Spatial neighborhood is a special case of locality. The study mentions in order to analyze spatial attributes, $k$ nearest neighbor algorithm are typically due to the data’s uniform size. Fig. 2 (a) and (b) are visualizations curated using statistical approaches. Figure (a) uses Z-statistic for identifying outliers and (b) uses the median score.

This study [5] elucidates and illustrates the application of data cleaners using an exemplified approach. Data cleaners are used to annihilate ‘patchy’ and ‘isolated’ outliers using a robust algorithm described below. Its purpose further extends to the ‘cleaning’ of spatial lattice data with method that uses a find-and-replace form of approach.

The class of data cleaners identified by this paper works as given in (1).

\psi(y_{u,v};M,g^{0},g^{1})=\begin{cases}y_{u,v}\ \text{if}\ |y_{u,v}-g^{0}(y_{u,v})|\leq M\\ g^{1}(y_{u,v})\ \text{otherwise}\\ \end{cases}

(1)

Where, $y_{u,v}$ is an observation. $y_{u,v}$ is considered an outlier if $|y_{u,v}-g^{0}(y_{u,v})|\leq M$ . The data cleaner algorithm replaces the outlier with $g^{1}(y_{u,v})$ when $y_{u,v}$ is an outlier while the rest of the data is unaffected. “A sensible choice for $g^{0}$ is the median of the observed values.” Thus $|y_{u,v}-g^{0}(y_{u,v})|$ can also be referred to as the deviation from the median in this case.

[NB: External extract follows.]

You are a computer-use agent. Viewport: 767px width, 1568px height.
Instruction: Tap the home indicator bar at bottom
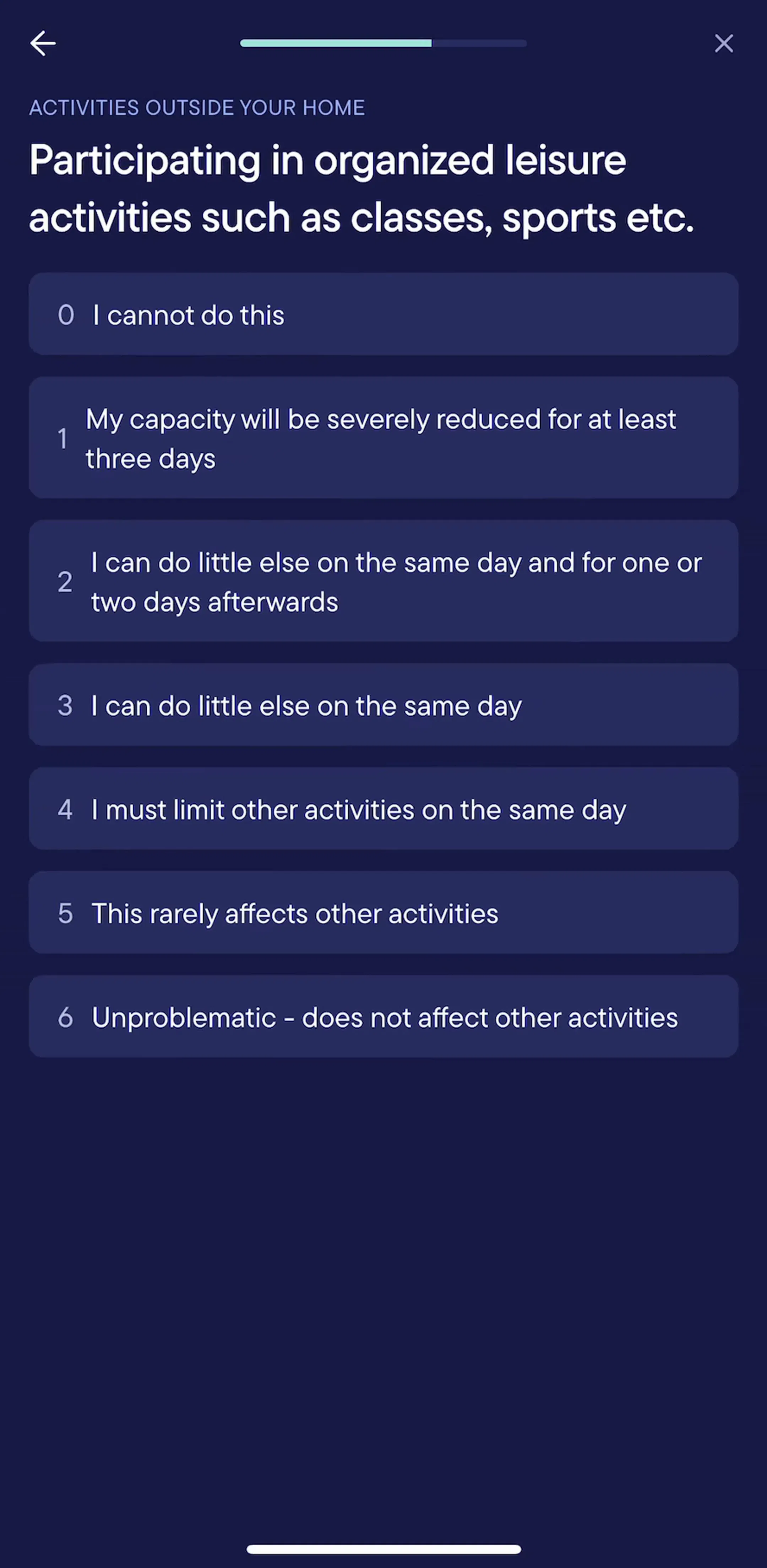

A value for $g^{1}$ in this case, can be used as the median to smoothen the data after removing the outliers. However, the median in this case isn’t calculated for the entire lattice (or data set) but rather the nearest four elements to the outlier that is being replaced. This process starts at $y_{1,1}$ and proceeds row-wise until the entire lattice is covered. Furthermore, since the original data is used for calculating averages rather than the lattice after replacing the elements, the ordering of this process doesn’t impact the detection. This is method is also referred to as the neighboring median cleaner (NMC).

The diagrams below are the application of NMC with respect to botanic data for the Ceutorhynchus assimilis.

This paper [6] considers data available from 22 different monitoring stations located in Basse-Normandie and Haute-Normandie regions in France. The data collected is for the pollutant PM10 and are hourly measurements conducted by an official association called Air Normand. The data set available is from January 1, 2013 to May 31, 2013 which means its relatively new (roughly 6 years from the date of writing this exploratory study). Furthermore, the data is used to illustrate and compare two methods namely a non-stationary spatial approach and a stationary approach based on kriging methodology for detection of univariate and multivariate outliers in the data and then extenuating them.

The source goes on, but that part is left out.